Czy ktoś w urzędzie widział kiedykolwiek, jak to zwierzę załatwia swoje potrzeby? Jeśli nie, to podpowiem. Pies z wielkim namaszczeniem szuka miejsca, które będzie godne aby je "oznaczyć". Biega, węszy, przymierza się i znów nagle zmienia lokalizację swojej toalety. Biedny właściciel czworonoga, jeśli tylko na nieszczęście wyprowadza pupila na smyczy, musi się nieźle nabiegać za psem, który chce to zrobić. Okazuje się jednak, że elbląski magistrat postanowił okiełznać psią naturę. W parku stanęła więc zagroda z drewnianych bali z tablicą informującą, że jest to "WC dla psów".

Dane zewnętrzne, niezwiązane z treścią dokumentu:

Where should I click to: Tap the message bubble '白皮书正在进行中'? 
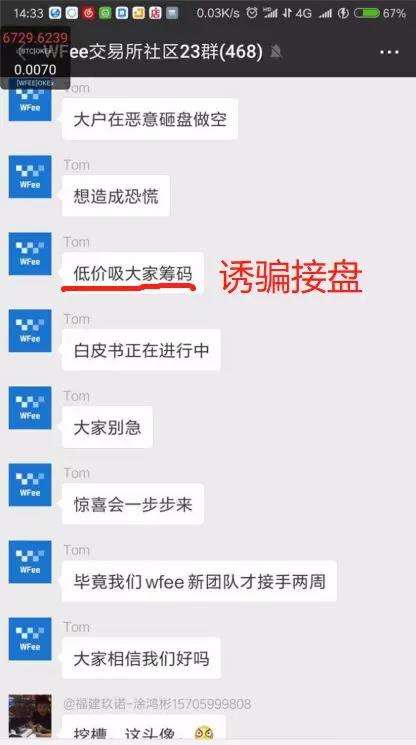click(141, 350)
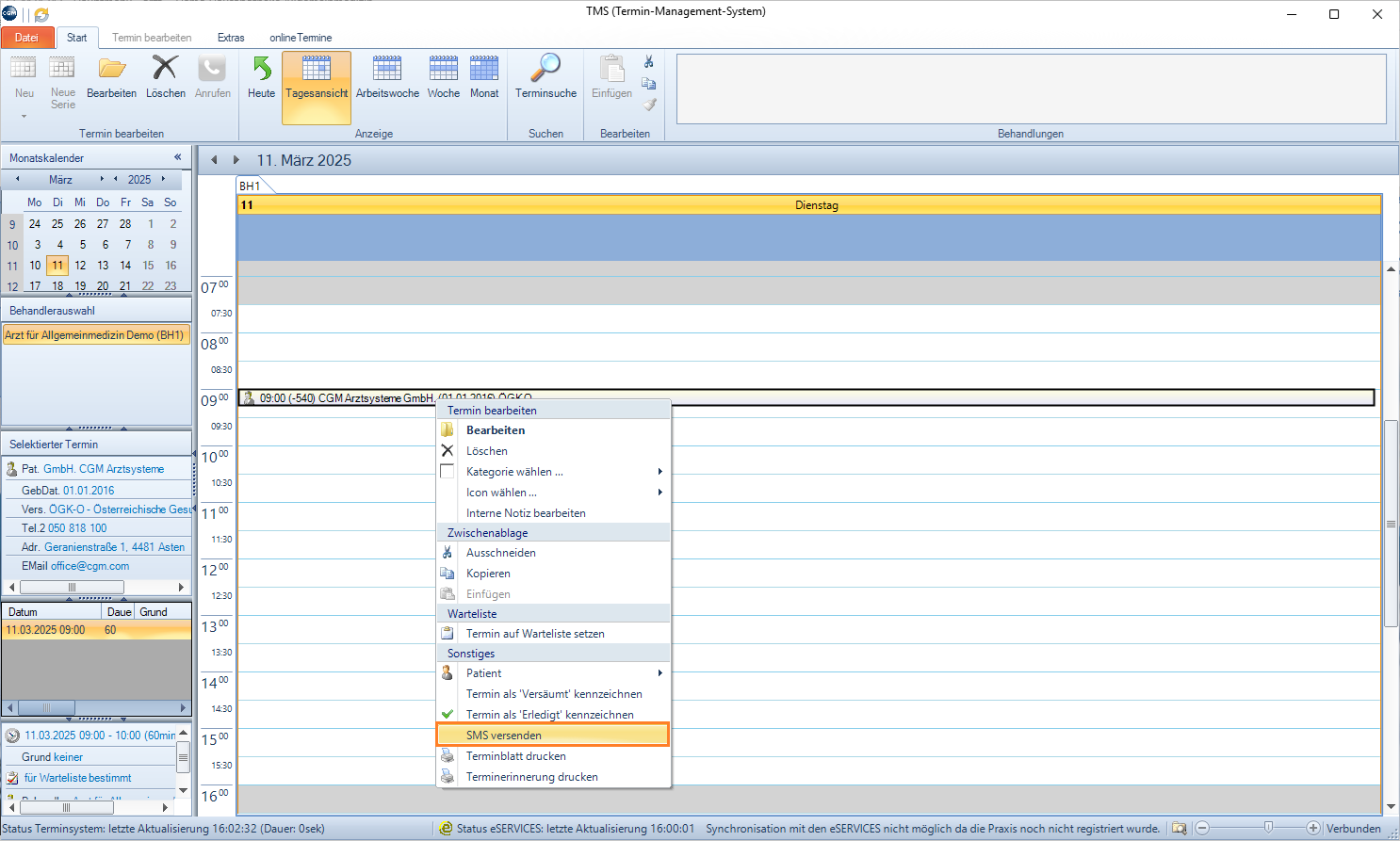This screenshot has height=841, width=1400.
Task: Open the Extras ribbon tab
Action: [231, 38]
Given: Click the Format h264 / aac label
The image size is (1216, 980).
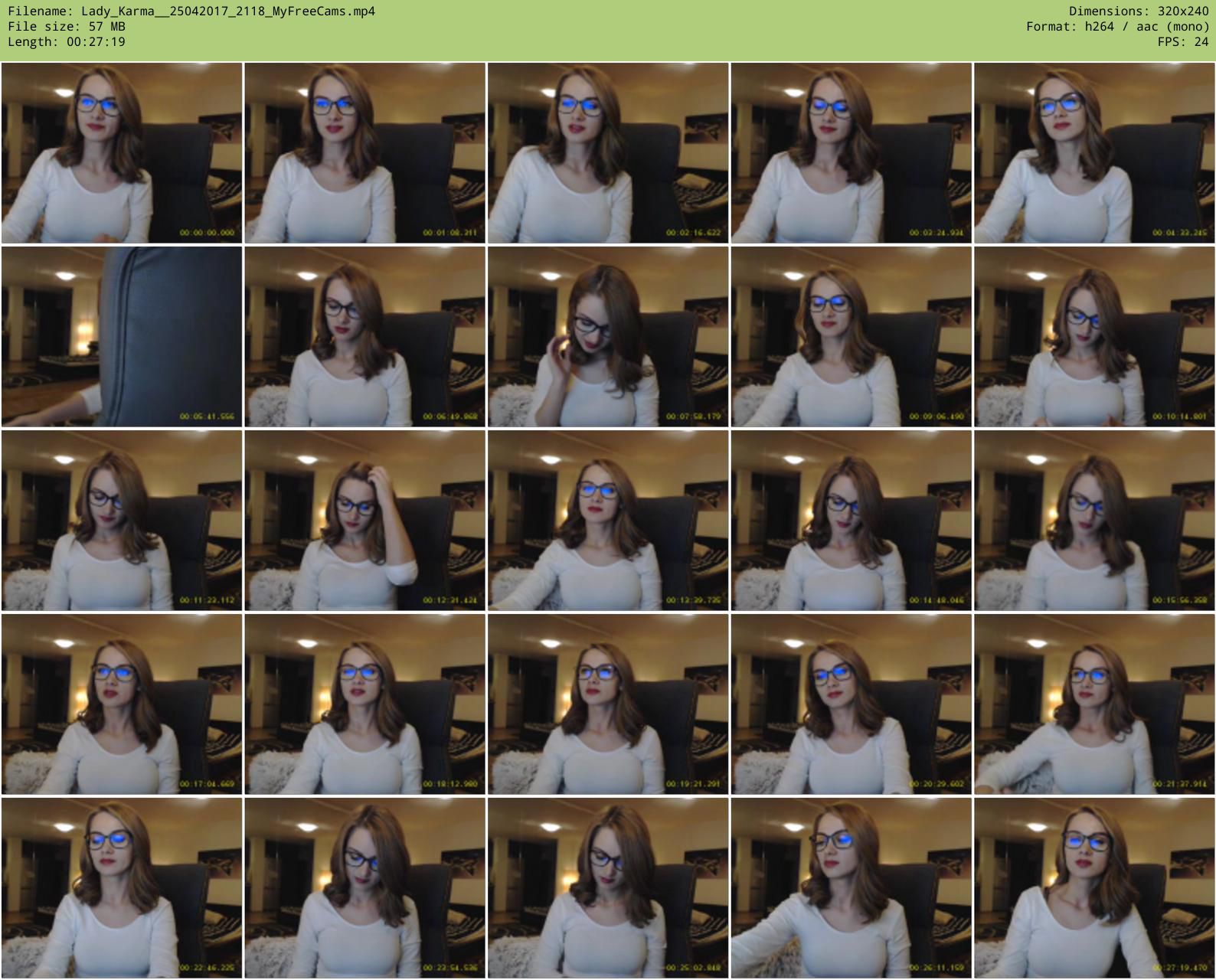Looking at the screenshot, I should tap(1118, 27).
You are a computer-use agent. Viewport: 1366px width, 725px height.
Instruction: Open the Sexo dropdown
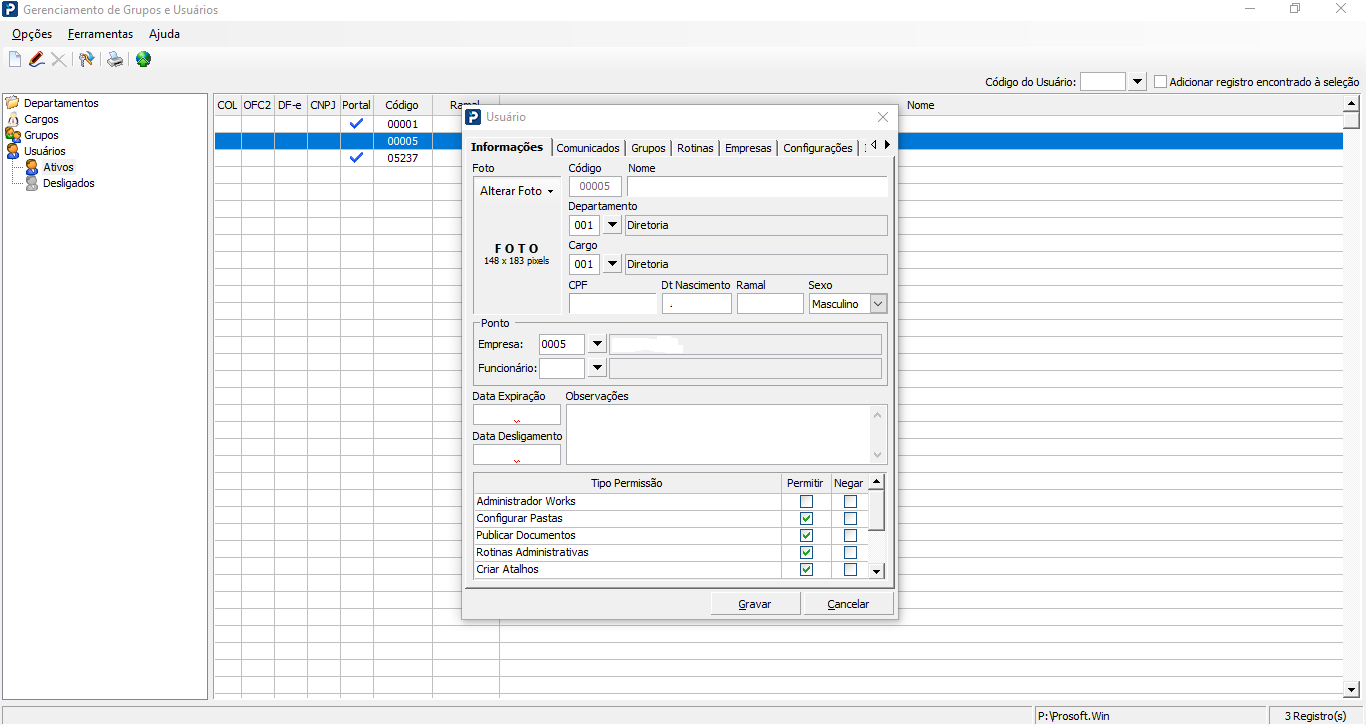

Pytani przeze mnie właściciele czworonogów, czy mają zamiar z tego udogodnienia skorzystać, pukali się ze śmiechem w czoło. - Próbował Pan kiedyś zmusić psa, aby "załatwił się"w konkretnym miejscu? - spytał retorycznie jeden z nich.
Zapytałem więc weterynarza z lecznicy na ul. Grunwaldzkiej o to zjawisko. Znów śmiech. - Można próbować, ale nie wróżę sukcesu - odparł pan doktor.